January 6, 2021
TEAR THEM ALL DOWN AND BAN CARS:
Cities want to tear down these urban highways--and Biden can help (ADELE PETERS, 1/06/21, Co.Exist)
When a new elevated highway was built in New Orleans in the 1960s, like other "urban renewal" projects in the U.S., it ripped through a predominantly Black neighborhood that had been thriving. Hundreds of homes were razed. Hundreds of businesses were lost. On Claiborne Avenue, the central boulevard in the neighborhood, hundreds of oak trees were torn out of a wide median that neighbors had used as a park. A coalition of community members now want to take the aging highway down--and it's the type of project that the new administration could help make possible."There was a lot of disinvestment after buildings fell into disrepair.

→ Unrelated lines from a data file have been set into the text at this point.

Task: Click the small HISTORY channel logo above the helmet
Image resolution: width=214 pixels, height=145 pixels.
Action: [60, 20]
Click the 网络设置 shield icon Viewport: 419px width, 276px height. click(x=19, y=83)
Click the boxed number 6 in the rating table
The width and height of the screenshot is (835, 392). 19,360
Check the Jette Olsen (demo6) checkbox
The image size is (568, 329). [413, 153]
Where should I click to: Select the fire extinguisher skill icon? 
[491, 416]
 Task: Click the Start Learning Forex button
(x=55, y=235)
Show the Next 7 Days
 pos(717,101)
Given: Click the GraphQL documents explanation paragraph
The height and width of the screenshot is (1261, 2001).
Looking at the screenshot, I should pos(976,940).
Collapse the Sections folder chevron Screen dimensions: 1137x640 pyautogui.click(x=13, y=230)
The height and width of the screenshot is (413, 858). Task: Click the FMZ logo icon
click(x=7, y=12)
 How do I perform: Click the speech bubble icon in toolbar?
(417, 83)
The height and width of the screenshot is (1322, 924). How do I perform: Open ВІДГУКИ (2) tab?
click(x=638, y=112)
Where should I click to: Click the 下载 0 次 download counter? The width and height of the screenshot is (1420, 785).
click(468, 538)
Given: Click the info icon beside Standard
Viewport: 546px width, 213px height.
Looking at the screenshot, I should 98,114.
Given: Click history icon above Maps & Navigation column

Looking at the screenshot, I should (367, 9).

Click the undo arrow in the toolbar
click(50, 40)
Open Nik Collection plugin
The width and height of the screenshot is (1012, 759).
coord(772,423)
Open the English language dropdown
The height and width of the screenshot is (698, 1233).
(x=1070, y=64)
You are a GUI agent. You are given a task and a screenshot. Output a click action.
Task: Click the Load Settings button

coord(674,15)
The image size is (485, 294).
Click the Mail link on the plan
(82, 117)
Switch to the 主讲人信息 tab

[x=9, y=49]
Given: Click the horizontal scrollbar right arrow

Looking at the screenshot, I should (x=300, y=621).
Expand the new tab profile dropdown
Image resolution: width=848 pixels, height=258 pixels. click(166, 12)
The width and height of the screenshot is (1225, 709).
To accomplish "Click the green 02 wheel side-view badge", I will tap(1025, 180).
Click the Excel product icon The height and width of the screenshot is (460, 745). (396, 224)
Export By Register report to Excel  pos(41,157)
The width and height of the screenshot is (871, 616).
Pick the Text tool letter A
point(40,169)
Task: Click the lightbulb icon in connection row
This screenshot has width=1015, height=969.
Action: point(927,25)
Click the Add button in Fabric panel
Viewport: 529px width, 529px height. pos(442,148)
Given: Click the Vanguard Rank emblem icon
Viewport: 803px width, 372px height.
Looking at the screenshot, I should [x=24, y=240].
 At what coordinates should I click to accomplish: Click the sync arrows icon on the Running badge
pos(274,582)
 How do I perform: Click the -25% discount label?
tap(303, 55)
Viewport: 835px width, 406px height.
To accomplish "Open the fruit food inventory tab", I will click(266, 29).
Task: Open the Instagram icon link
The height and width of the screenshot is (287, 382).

We lost a lot of historic building stock in terms of homes and commercial buildings," says Amy Stelly, a designer and planner whose family has lived in the community for generations and who is now part of Claiborne Avenue Alliance, the group pushing to restore the former boulevard. "And it also changed the climate, because we now have cars instead of trees." The now-missing park in the center of the avenue had mitigated the urban heat island, the effect that makes concrete-filled neighborhoods hotter on hot days. The greenery had also helped absorb rainwater in storms. As the new highway physically divided the area and destroyed the neighborhood's economy, it also added pollution: People living nearby have a higher risk of asthma and other diseases.Cities throughout the country are facing the same challenges--almost always in communities of color--and as roads wear out they now have the choice of repairing highways or completely transforming them. "There are many highways in the United States that are simply underutilized and therefore are ripe targets," says Ben Crowther, who studies urban highway removal at the nonprofit Congress for New Urbanism. The nonprofit publishes biannual reports about which highways should come down first.